In defence of the fashion runway gimmick

The SS23 season was one of SEO stunts and cheap gags – and it was all the better for it

Fashion is an industry based on conjecture. Most of the clothing paraded at shows will never leave the runway – one version is made, to be worn once, by one model. In fact, thousands of garments are never commercially produced, because on the catwalk, creativity is simply a ruse for all the boring stuff that actually sells. So to watch these pieces trundle out season after season, let alone write about them, is an act founded in fantasy. The scam is the central proposition: convince people to buy stuff they don’t actually need on the vague promise that it will somehow bring them closer in line with themselves. So it’s easy to give oxygen to cynical hot takes lambasting the methods designers use to market their product to the masses, because fashion is ephemeral and fashion is stupid – right?

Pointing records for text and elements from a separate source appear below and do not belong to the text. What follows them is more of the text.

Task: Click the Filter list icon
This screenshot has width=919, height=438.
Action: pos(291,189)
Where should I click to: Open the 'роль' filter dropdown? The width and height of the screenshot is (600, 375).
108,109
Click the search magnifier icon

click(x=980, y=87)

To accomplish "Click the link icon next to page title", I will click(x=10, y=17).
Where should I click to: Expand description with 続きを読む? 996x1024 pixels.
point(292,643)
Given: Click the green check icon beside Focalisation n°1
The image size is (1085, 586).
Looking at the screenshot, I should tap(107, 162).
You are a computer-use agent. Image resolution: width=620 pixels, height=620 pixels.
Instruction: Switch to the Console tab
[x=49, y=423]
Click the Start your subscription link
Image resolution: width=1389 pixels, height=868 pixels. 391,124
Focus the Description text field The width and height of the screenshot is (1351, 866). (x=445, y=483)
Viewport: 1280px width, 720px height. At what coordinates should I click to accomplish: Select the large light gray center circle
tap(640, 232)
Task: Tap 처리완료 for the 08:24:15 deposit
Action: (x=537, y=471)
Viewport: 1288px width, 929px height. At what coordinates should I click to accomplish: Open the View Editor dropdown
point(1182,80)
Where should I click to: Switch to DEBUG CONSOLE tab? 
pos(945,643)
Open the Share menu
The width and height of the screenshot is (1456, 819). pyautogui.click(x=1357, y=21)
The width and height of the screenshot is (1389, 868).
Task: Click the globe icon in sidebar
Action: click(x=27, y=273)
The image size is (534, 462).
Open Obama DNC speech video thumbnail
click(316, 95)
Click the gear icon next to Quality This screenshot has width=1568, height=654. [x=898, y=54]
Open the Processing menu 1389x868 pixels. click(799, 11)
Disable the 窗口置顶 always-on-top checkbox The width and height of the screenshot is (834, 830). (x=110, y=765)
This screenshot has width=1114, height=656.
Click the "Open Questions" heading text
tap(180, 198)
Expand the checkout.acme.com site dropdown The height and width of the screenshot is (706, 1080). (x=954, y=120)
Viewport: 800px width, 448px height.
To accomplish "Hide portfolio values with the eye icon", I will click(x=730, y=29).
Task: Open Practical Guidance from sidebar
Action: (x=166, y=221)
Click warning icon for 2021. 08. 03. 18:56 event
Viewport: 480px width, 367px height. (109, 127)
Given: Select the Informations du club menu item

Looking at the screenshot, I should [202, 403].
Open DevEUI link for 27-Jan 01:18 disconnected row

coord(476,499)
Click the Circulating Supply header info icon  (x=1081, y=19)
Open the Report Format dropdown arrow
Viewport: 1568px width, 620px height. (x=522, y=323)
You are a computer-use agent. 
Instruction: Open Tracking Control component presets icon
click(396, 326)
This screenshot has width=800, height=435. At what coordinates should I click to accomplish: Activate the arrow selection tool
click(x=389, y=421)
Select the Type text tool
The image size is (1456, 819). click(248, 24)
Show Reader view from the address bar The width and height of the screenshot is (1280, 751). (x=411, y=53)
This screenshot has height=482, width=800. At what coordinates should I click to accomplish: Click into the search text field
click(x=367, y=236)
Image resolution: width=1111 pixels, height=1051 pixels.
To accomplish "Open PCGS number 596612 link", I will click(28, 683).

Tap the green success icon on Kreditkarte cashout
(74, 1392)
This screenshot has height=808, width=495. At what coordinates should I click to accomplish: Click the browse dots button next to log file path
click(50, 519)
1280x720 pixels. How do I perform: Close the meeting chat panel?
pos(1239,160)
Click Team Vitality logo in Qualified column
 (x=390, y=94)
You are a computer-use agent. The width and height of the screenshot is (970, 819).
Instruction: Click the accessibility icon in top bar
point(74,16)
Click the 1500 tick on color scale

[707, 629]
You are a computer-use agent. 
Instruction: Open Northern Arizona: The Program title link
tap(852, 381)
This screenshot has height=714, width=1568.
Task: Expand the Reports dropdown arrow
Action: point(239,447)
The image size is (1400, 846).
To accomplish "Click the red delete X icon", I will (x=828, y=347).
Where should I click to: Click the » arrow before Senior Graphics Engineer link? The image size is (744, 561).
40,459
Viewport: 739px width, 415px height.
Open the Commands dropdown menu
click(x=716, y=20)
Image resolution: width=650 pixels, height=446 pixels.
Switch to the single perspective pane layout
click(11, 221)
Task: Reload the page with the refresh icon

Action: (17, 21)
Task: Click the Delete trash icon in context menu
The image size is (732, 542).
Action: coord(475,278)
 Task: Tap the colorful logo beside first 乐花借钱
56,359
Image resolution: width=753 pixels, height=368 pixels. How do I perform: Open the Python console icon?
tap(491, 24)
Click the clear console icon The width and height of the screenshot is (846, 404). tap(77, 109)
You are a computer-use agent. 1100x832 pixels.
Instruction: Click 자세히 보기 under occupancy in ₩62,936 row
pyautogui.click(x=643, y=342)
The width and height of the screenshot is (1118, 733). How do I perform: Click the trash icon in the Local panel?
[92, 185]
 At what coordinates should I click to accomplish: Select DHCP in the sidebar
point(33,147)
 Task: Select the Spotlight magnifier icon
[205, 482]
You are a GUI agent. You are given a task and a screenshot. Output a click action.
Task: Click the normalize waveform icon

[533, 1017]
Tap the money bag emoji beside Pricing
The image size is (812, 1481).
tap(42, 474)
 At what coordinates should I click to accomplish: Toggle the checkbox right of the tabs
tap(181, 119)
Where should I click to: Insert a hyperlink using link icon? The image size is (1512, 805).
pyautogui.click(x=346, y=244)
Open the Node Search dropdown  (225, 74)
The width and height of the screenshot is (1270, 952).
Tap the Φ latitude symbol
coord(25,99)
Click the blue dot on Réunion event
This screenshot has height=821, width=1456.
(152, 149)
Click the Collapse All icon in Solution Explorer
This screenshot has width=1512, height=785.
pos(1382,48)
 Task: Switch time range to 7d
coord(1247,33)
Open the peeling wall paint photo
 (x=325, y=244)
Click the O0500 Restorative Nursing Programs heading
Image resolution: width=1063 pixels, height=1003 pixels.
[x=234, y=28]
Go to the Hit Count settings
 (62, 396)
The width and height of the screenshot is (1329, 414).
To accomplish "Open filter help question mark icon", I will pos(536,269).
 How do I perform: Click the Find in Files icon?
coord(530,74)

The SS23 season was one of cheap gimmicks and SEO stunts, apparently. NCT’s JENO walked for Peter Do, Gucci sent out 68 sets of identical twins, Beate Karlsson made each and every one of her models fall over, Paris Hilton closed Versace, FKA twigs closed Miu Miu, and Bella Hadid closed Coperni with a dress being airbrushed onto her body in real-time. The headlines wrote themselves. That last instance, according to critics, was at best a sorry indictment of culture, and at worst, a misogynistic vision of a woman bending to the whims of men. It couldn’t compete with the horror (!) and the beauty (!!) of Alexander McQueen pelting Shalom Harlow with paint – and how dare people draw comparisons between the two. Yes, Coperni’s gag may have been a little concept thin, but there is merit and intellect to be found in the silly tricks of fashion week, which is so often a joyless carousel of boring clothes.

Social media has created a new lens for literally anything and everything to be tirelessly scrutinised, but finding the real worth in something is a much harder project. At this point, we all know what the phrase “attention economy” means – it’s not interesting and nor is it noble to reduce everything to vacuous, algorithmic fodder. To see a supermodel strut onto the catwalk in her underwear and leave in a strapless dress made of liquid fibre is fun, and perhaps it doesn’t need to be more than that. It may have taken 15 minutes from start to finish, but it’s been sped up on Instagram and the effect is quite bewitching actually. The same goes for Paris Hilton stropping down Donatella Versace’s runway like someone’s just asked her to complete a menial task. It was Donatella, after all, who first recognised the power of a celebrity cameo, converging fashion with pop culture in the 90s.

It’s a point worth remembering: we’ve always looked for spectacle in fashion. McQueen was the master – obviously – followed by Galliano, Margiela, Mugler, Chalayan, Gaultier and all the other greats, but to constantly look over our shoulder and laud the past is retroactive and derivative. We can no quicker return to the theatre of McQueen’s playhouses as we can return to a time before phones had cameras. And people once thought the twists and turns of a McQueen show were misogynistic gimmickry, too. Besides, doing something fun and doing something in an attempt to go viral are not mutually exclusive. Jonathan Anderson’s turn as meme merchant is a good example of that; creating bizzaro pieces like egg-splat heels and car-dress hybrids that are both lighthearted and travel well on the feed. We need to stop expecting fashion to be more than it’s capable of – there is often value in cheap thrills.